What prompted a headline 20 percent drop in the U.S. to China trade last year?
One of the standouts from the Agility Emerging Markets Logistics Index 2014 released last month was the judgment that the U.S. to China ocean lane was one of 2013’s biggest losers — declining 20 percent year-on-year — with the slowing Chinese economy initially named as the reason for the downturn.
JOC was somewhat taken aback by the size of the drop given that Mario Moreno, our-in-house economist, predicts 6 to 7 percent year-on-year growth in US containerized exports to China when full year figures for 2013 are finalized. Indeed, US exports across a number of categories including autos were up substantially last year, and exports of U.S.-made vehicles to China have increased six-fold since 2009, making autos the highest earning manufacturing sector in the overseas market, according to the U.S. Commerce Department.
U.S exports also rose to their highest level on record in November, while a drop in imports narrowed the trade gap to its smallest level since late 2009. Adding even more smoke to this particular statistical fire was a Wall Street Journal report in early January stating that U.S. exports to China from January through November rose 8.7 percent compared with the same period a year earlier.
So why the discrepancy? Well, one factor is that the trade lane methodology used by Transport Intelligence, which produces the Agility Emerging Markets Logistics Index, does not include oil related products. And U.S exports of diesel, gasoline and jet fuel have been rising as US petrol demand has stalled and crude output has surged.
John Manners-Bell, Chief Executive of Ti, told the JOC that data used in the index was sourced from the USA Trade Online website, which gets its data from the U.S. Census Bureau. “The measure used is ‘Vessel SWT’ which is the shipping weight of trade going through vessel ports — seaborne trade — expressed in kilograms’,” he said.
While this takes in all sea freight including containers, it does not cover oil-related exports. “We did this to get a figure closer to what might be termed ‘manufactured goods,’ but it includes a vast array of other goods,” he added.
Another factor is that Ti, like all analysts producing full-year analysis for 2013 so early in 2014, was forced by necessity to estimate fourth quarter figures based on trends apparent in previous quarters. Manners-Bell said there could be “a substantial upturn in the last quarter that could affect these projections”.
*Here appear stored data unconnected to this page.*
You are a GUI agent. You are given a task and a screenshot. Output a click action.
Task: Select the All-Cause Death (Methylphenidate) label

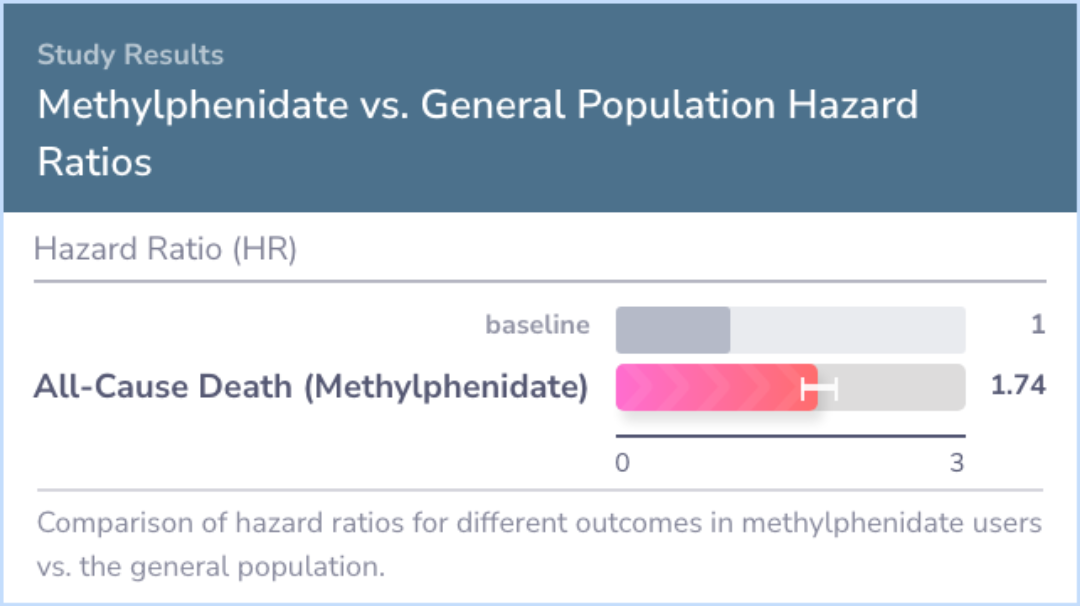point(311,386)
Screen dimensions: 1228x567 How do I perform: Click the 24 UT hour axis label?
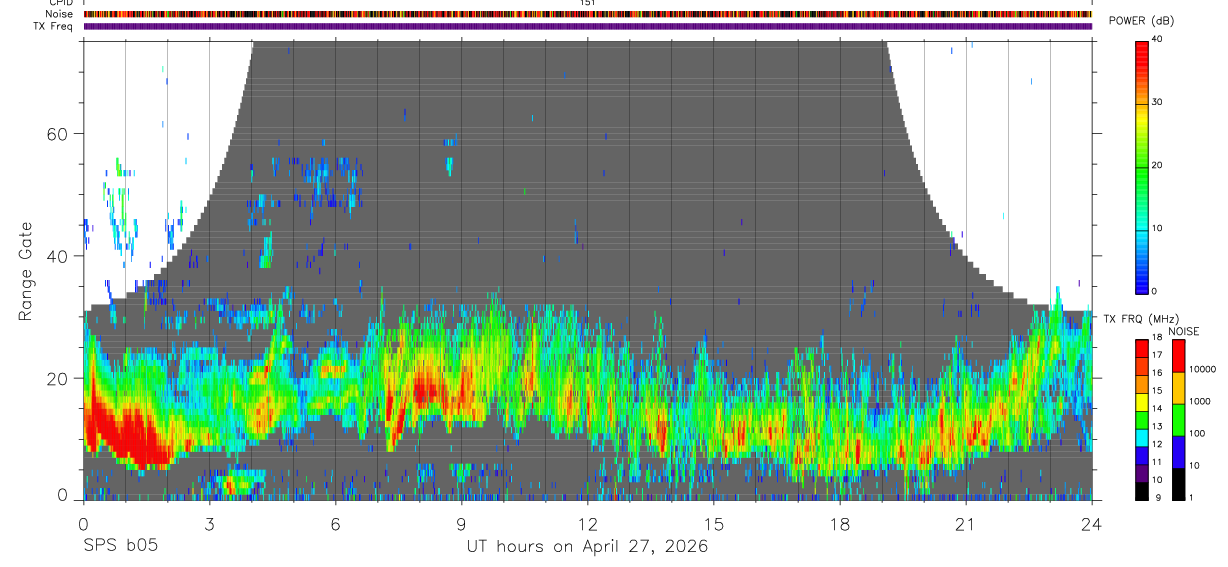coord(1092,523)
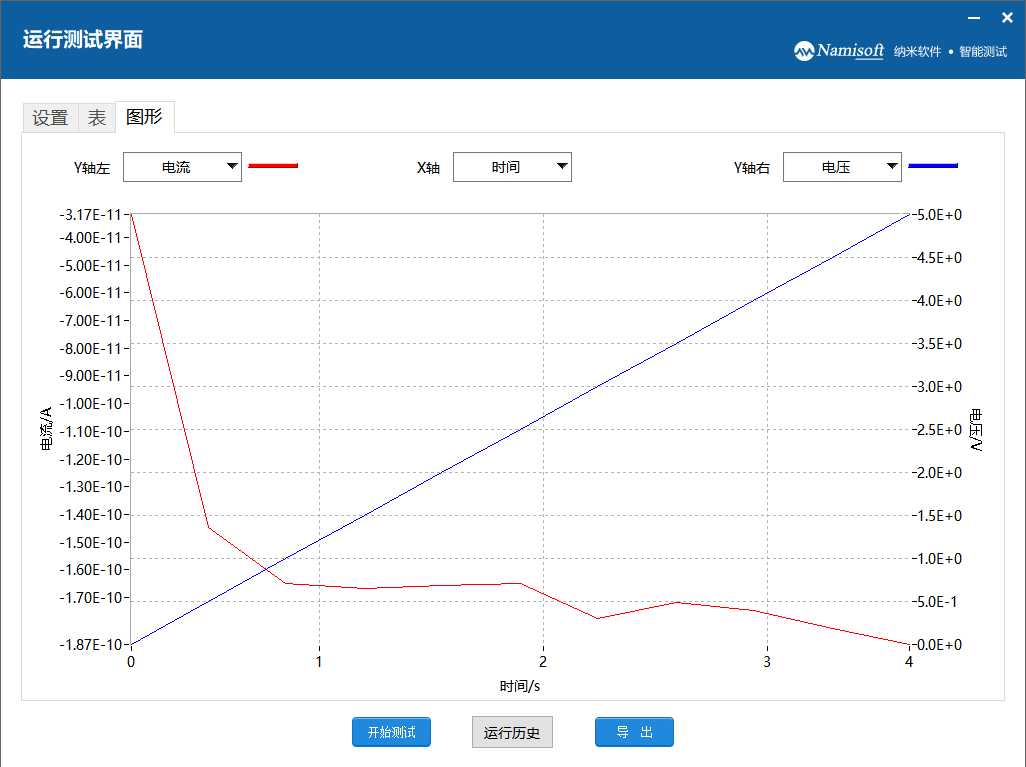Click the 电流/A left axis title

(x=45, y=430)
Moreno, for his part, offered a different take on the matter. “One explanation to this is that exports to China are mostly bulk cargo, around 60 percent, while the other 40 percent of all exports to China are containerized,” he said. “Although US containerized exports to China through the third quarter are holding up at +5 percent year-on-year, non-containerized exports to China over the same period of time are down by 8 percent year-on-year.”
“Non-containerized exports to China are down mainly because demand for top-ranked soybeans dropped markedly last year, mostly because of poor production over the summer, as drought suppressed Midwestern soybean yields — soybean exports in 2012 accounted for 32% of all exports to China by metric ton volume,” he said.
Moreno expects China’s demand for soybeans to improve significantly this year, mainly because South American exporters are facing logistic challenges to deliver soybeans, pushing Chinese importers to purchase more soybeans from the U.S. in recent months. “U.S. soybean exports to China may set a record in the 2013-2014 marketing year, as long as weather is benign through the growing season of course,” he added.
The exact breakdown of U.S. exports to China will not become clearer until the official trade figures are released later this quarter. Although even then there are sure to be some discrepancies, such is the nature of the numbers game.
As Mark Twain once bluntly cautioned, statistics and scientific truth are not always easy bedfellows.